⟨
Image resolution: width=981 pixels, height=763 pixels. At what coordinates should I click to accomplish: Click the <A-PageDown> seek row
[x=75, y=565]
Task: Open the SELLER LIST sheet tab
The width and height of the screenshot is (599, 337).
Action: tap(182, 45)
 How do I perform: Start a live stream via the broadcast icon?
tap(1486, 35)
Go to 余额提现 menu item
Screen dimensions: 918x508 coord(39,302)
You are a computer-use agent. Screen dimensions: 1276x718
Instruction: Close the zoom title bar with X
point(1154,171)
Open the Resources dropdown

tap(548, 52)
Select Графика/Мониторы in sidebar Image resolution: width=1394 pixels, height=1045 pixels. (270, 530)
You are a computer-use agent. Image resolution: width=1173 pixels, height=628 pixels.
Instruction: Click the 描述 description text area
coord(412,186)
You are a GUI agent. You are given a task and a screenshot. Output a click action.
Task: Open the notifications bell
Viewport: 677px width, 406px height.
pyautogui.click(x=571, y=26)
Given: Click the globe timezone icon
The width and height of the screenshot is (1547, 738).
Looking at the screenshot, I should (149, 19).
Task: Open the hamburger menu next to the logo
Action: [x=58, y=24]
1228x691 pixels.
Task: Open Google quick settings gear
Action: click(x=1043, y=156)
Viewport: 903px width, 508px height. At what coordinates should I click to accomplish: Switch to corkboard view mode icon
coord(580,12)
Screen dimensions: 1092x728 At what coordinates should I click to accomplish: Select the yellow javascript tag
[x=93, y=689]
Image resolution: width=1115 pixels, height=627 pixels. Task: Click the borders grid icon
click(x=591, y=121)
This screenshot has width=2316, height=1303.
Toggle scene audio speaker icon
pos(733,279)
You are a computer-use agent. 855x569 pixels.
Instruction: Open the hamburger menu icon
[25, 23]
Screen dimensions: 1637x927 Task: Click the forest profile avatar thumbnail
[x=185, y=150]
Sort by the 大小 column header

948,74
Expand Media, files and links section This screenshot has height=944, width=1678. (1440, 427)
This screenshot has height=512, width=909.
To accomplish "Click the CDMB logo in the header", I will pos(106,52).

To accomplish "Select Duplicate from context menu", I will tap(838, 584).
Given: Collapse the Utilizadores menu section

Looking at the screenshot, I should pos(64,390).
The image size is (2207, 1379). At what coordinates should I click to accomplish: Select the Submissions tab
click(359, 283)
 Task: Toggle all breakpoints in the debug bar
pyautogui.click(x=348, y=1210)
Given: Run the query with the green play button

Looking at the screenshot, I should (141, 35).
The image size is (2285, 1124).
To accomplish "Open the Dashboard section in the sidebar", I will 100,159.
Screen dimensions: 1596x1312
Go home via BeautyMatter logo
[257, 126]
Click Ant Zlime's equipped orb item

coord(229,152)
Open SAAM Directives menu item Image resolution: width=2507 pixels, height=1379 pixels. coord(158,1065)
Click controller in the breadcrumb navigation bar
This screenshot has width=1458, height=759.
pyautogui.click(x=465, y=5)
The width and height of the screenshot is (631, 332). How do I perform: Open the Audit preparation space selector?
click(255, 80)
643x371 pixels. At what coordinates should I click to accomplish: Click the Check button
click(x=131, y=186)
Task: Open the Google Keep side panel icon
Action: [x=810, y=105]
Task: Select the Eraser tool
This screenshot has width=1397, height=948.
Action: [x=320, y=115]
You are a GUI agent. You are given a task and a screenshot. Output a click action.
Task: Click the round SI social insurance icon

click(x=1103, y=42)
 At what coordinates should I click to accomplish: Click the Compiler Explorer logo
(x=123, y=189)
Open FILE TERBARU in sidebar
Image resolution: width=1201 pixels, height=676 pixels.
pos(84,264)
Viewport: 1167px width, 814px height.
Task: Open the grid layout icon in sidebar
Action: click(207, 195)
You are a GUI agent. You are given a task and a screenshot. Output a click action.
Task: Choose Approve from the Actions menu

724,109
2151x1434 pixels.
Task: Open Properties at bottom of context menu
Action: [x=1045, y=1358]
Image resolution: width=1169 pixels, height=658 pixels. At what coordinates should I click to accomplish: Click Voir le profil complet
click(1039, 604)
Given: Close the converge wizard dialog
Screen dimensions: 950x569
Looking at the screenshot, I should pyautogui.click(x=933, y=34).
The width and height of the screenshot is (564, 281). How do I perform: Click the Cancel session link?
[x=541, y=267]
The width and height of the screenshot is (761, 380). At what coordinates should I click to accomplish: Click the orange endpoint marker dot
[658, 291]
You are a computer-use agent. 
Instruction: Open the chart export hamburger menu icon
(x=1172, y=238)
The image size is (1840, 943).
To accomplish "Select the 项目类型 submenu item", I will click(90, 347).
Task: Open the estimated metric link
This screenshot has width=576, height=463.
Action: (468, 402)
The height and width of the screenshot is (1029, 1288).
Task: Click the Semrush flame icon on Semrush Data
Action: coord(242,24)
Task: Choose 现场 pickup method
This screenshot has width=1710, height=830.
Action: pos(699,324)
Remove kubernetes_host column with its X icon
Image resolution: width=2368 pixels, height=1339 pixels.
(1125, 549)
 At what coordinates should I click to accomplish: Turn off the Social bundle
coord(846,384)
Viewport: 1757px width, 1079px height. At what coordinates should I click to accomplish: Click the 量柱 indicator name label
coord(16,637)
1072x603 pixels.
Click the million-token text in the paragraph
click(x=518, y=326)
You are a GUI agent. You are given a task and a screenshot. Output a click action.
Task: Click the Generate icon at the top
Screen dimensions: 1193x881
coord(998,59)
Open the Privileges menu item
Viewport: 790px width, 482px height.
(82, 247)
⟩
- What to do: Give back the complete material, keeping every word exactly as written.

- Response to the exercise:
Image resolution: width=981 pixels, height=763 pixels. At what coordinates should I click to accomplish: Click the <A-PageDown> seek row
[x=75, y=565]
Task: Open the SELLER LIST sheet tab
The width and height of the screenshot is (599, 337).
Action: tap(182, 45)
 How do I perform: Start a live stream via the broadcast icon?
tap(1486, 35)
Go to 余额提现 menu item
Screen dimensions: 918x508 coord(39,302)
You are a computer-use agent. Screen dimensions: 1276x718
Instruction: Close the zoom title bar with X
point(1154,171)
Open the Resources dropdown

tap(548, 52)
Select Графика/Мониторы in sidebar Image resolution: width=1394 pixels, height=1045 pixels. (270, 530)
You are a computer-use agent. Image resolution: width=1173 pixels, height=628 pixels.
Instruction: Click the 描述 description text area
coord(412,186)
You are a GUI agent. You are given a task and a screenshot. Output a click action.
Task: Open the notifications bell
Viewport: 677px width, 406px height.
pyautogui.click(x=571, y=26)
Given: Click the globe timezone icon
The width and height of the screenshot is (1547, 738).
Looking at the screenshot, I should (149, 19).
Task: Open the hamburger menu next to the logo
Action: [x=58, y=24]
1228x691 pixels.
Task: Open Google quick settings gear
Action: click(x=1043, y=156)
Viewport: 903px width, 508px height. At what coordinates should I click to accomplish: Switch to corkboard view mode icon
coord(580,12)
Screen dimensions: 1092x728 At what coordinates should I click to accomplish: Select the yellow javascript tag
[x=93, y=689]
Image resolution: width=1115 pixels, height=627 pixels. Task: Click the borders grid icon
click(x=591, y=121)
This screenshot has width=2316, height=1303.
Toggle scene audio speaker icon
pos(733,279)
You are a computer-use agent. 855x569 pixels.
Instruction: Open the hamburger menu icon
[25, 23]
Screen dimensions: 1637x927 Task: Click the forest profile avatar thumbnail
[x=185, y=150]
Sort by the 大小 column header

948,74
Expand Media, files and links section This screenshot has height=944, width=1678. (1440, 427)
This screenshot has height=512, width=909.
To accomplish "Click the CDMB logo in the header", I will pos(106,52).

To accomplish "Select Duplicate from context menu", I will tap(838, 584).
Given: Collapse the Utilizadores menu section

Looking at the screenshot, I should pos(64,390).
The image size is (2207, 1379). At what coordinates should I click to accomplish: Select the Submissions tab
click(359, 283)
 Task: Toggle all breakpoints in the debug bar
pyautogui.click(x=348, y=1210)
Given: Run the query with the green play button

Looking at the screenshot, I should (141, 35).
The image size is (2285, 1124).
To accomplish "Open the Dashboard section in the sidebar", I will 100,159.
Screen dimensions: 1596x1312
Go home via BeautyMatter logo
[257, 126]
Click Ant Zlime's equipped orb item

coord(229,152)
Open SAAM Directives menu item Image resolution: width=2507 pixels, height=1379 pixels. coord(158,1065)
Click controller in the breadcrumb navigation bar
This screenshot has width=1458, height=759.
pyautogui.click(x=465, y=5)
The width and height of the screenshot is (631, 332). How do I perform: Open the Audit preparation space selector?
click(255, 80)
643x371 pixels. At what coordinates should I click to accomplish: Click the Check button
click(x=131, y=186)
Task: Open the Google Keep side panel icon
Action: [x=810, y=105]
Task: Select the Eraser tool
This screenshot has width=1397, height=948.
Action: [x=320, y=115]
You are a GUI agent. You are given a task and a screenshot. Output a click action.
Task: Click the round SI social insurance icon

click(x=1103, y=42)
 At what coordinates should I click to accomplish: Click the Compiler Explorer logo
(x=123, y=189)
Open FILE TERBARU in sidebar
Image resolution: width=1201 pixels, height=676 pixels.
pos(84,264)
Viewport: 1167px width, 814px height.
Task: Open the grid layout icon in sidebar
Action: click(207, 195)
You are a GUI agent. You are given a task and a screenshot. Output a click action.
Task: Choose Approve from the Actions menu

724,109
2151x1434 pixels.
Task: Open Properties at bottom of context menu
Action: [x=1045, y=1358]
Image resolution: width=1169 pixels, height=658 pixels. At what coordinates should I click to accomplish: Click Voir le profil complet
click(1039, 604)
Given: Close the converge wizard dialog
Screen dimensions: 950x569
Looking at the screenshot, I should pyautogui.click(x=933, y=34).
The width and height of the screenshot is (564, 281). How do I perform: Click the Cancel session link?
[x=541, y=267]
The width and height of the screenshot is (761, 380). At what coordinates should I click to accomplish: Click the orange endpoint marker dot
[658, 291]
You are a computer-use agent. 
Instruction: Open the chart export hamburger menu icon
(x=1172, y=238)
The image size is (1840, 943).
To accomplish "Select the 项目类型 submenu item", I will click(90, 347).
Task: Open the estimated metric link
This screenshot has width=576, height=463.
Action: (468, 402)
The height and width of the screenshot is (1029, 1288).
Task: Click the Semrush flame icon on Semrush Data
Action: coord(242,24)
Task: Choose 现场 pickup method
This screenshot has width=1710, height=830.
Action: pos(699,324)
Remove kubernetes_host column with its X icon
Image resolution: width=2368 pixels, height=1339 pixels.
(1125, 549)
 At what coordinates should I click to accomplish: Turn off the Social bundle
coord(846,384)
Viewport: 1757px width, 1079px height. At what coordinates should I click to accomplish: Click the 量柱 indicator name label
coord(16,637)
1072x603 pixels.
Click the million-token text in the paragraph
click(x=518, y=326)
You are a GUI agent. You are given a task and a screenshot. Output a click action.
Task: Click the Generate icon at the top
Screen dimensions: 1193x881
coord(998,59)
Open the Privileges menu item
Viewport: 790px width, 482px height.
(82, 247)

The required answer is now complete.